● TASK ITEM:
Check each line of the records below for the string "photo", then state how many lines contain it, with no other output.

Stored data entries:
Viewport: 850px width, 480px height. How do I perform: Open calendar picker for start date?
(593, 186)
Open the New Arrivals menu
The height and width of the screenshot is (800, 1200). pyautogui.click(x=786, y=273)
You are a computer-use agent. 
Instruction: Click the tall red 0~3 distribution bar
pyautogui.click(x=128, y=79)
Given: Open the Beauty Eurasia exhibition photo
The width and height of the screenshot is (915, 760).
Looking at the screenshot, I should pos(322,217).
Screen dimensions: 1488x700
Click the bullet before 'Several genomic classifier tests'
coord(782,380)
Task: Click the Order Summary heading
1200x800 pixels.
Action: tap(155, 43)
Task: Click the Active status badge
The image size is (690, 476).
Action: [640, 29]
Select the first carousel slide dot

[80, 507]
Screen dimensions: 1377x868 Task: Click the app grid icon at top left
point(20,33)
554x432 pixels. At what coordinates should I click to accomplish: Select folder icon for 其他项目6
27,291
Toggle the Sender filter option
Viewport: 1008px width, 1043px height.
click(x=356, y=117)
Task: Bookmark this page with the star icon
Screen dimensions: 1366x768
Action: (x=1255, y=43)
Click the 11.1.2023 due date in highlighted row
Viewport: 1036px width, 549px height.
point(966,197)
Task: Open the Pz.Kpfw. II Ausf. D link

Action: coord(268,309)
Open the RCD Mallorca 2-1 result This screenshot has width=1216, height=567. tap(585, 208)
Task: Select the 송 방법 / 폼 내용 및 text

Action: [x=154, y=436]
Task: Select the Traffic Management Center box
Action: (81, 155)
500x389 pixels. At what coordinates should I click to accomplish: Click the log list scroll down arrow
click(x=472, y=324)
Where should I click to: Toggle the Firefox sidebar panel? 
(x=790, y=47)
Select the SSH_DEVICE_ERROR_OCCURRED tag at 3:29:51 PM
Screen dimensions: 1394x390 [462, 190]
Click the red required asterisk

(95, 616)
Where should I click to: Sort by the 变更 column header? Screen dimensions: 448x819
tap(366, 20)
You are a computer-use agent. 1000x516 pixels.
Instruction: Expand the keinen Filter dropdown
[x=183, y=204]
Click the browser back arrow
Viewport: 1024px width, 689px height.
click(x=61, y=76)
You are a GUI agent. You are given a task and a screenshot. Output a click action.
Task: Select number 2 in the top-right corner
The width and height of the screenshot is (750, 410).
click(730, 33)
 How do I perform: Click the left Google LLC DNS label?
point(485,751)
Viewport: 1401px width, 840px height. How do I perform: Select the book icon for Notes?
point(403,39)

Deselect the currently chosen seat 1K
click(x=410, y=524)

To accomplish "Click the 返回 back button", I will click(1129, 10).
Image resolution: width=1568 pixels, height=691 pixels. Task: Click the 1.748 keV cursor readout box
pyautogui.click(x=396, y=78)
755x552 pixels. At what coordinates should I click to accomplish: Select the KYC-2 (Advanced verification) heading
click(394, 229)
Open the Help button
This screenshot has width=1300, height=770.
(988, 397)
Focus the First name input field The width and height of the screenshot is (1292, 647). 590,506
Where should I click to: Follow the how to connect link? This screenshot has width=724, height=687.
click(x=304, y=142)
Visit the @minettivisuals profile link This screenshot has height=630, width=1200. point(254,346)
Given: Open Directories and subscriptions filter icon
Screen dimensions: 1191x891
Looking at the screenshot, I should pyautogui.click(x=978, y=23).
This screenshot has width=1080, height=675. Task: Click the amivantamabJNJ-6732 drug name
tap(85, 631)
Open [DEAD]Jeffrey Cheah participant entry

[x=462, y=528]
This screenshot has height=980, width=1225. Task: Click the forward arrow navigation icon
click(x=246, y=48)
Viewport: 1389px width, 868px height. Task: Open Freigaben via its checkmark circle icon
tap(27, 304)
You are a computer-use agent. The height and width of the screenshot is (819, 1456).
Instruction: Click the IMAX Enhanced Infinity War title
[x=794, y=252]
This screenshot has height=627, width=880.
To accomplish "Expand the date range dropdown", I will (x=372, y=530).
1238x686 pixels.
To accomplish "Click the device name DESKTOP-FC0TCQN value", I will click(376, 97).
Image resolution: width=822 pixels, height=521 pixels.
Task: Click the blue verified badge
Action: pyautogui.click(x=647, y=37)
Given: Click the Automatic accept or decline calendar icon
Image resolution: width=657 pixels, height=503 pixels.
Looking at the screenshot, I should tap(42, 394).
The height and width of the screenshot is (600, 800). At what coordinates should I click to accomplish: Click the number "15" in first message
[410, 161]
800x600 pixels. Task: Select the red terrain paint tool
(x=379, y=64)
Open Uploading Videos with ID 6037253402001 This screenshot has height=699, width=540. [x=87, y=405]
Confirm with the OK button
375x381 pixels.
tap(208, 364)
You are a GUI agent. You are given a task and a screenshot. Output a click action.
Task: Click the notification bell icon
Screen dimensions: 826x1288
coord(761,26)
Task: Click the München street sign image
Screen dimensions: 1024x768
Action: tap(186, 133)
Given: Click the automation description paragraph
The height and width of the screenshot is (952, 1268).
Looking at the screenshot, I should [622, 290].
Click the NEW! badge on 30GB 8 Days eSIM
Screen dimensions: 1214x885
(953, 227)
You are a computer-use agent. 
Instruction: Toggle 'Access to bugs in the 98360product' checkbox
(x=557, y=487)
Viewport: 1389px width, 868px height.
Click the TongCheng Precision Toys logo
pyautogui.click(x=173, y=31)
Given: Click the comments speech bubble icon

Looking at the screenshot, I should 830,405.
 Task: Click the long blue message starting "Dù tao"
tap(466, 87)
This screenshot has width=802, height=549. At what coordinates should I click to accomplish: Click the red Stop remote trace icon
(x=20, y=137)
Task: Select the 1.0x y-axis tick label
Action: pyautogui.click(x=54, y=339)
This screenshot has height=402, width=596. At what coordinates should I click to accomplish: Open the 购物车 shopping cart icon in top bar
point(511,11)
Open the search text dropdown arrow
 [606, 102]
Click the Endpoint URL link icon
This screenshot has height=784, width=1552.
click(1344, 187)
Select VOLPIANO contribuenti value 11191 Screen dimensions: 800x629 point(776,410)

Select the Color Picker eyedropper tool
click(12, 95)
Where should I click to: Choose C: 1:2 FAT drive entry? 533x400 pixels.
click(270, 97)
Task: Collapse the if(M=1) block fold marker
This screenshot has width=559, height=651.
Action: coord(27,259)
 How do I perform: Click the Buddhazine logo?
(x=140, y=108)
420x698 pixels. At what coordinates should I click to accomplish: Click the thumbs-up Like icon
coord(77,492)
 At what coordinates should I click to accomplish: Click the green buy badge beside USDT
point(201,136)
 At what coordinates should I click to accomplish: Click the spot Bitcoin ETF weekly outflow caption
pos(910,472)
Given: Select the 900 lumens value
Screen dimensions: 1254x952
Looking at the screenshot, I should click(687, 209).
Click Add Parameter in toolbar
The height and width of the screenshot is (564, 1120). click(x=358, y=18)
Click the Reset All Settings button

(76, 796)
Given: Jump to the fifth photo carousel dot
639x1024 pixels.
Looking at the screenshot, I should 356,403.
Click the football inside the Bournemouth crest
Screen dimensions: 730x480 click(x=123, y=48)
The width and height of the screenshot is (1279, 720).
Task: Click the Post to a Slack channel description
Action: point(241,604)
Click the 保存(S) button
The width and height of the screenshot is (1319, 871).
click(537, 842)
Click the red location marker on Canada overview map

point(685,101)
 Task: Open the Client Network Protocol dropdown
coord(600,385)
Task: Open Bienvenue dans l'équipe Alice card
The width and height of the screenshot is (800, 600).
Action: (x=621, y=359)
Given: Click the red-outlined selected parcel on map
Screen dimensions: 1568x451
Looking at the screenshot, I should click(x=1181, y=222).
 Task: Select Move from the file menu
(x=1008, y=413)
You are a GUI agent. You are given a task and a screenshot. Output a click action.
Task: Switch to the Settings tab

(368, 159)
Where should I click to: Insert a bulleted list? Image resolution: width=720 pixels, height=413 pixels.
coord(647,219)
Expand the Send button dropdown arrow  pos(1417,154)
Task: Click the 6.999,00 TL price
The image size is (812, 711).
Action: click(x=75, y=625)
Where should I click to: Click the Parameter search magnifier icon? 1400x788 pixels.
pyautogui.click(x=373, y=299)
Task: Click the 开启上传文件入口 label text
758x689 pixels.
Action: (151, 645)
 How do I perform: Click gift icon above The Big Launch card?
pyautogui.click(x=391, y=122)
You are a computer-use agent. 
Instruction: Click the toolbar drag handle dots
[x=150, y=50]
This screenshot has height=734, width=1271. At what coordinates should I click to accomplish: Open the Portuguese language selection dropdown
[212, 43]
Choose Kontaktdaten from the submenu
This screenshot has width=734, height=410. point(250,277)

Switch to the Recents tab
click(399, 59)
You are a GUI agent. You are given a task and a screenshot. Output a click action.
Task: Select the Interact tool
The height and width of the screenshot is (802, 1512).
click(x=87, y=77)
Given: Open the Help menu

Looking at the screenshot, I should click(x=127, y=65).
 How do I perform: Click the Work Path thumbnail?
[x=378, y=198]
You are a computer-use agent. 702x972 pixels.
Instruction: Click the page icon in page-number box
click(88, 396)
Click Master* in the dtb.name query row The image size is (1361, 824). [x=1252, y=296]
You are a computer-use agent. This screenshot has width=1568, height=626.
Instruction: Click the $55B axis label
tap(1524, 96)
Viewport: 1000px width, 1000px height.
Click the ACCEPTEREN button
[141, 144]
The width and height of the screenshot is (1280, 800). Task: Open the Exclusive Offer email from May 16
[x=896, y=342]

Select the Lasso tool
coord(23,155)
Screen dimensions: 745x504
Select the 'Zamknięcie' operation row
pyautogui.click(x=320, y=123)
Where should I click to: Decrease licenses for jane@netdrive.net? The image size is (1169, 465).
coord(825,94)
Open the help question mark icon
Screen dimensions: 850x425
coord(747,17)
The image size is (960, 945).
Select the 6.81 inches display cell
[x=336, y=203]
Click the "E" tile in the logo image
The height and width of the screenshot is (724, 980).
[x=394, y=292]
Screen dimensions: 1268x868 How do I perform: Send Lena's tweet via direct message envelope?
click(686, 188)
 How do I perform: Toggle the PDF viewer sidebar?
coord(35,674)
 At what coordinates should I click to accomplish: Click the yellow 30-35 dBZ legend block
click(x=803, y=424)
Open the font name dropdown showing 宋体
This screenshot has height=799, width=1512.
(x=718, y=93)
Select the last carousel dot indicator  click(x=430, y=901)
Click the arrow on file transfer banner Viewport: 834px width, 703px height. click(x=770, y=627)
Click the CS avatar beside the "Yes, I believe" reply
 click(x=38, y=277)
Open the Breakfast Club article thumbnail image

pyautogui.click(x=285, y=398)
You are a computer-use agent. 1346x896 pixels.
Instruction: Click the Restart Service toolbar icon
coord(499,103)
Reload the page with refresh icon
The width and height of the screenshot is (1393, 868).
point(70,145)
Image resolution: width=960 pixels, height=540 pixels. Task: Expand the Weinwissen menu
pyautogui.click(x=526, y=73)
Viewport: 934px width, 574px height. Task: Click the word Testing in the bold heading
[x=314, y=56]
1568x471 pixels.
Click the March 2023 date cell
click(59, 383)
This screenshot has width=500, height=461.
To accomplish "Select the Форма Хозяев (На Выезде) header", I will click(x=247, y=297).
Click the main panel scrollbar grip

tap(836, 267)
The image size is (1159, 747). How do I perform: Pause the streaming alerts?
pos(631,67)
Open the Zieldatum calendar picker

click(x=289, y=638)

● RESULT FOR THIS EXERCISE:
2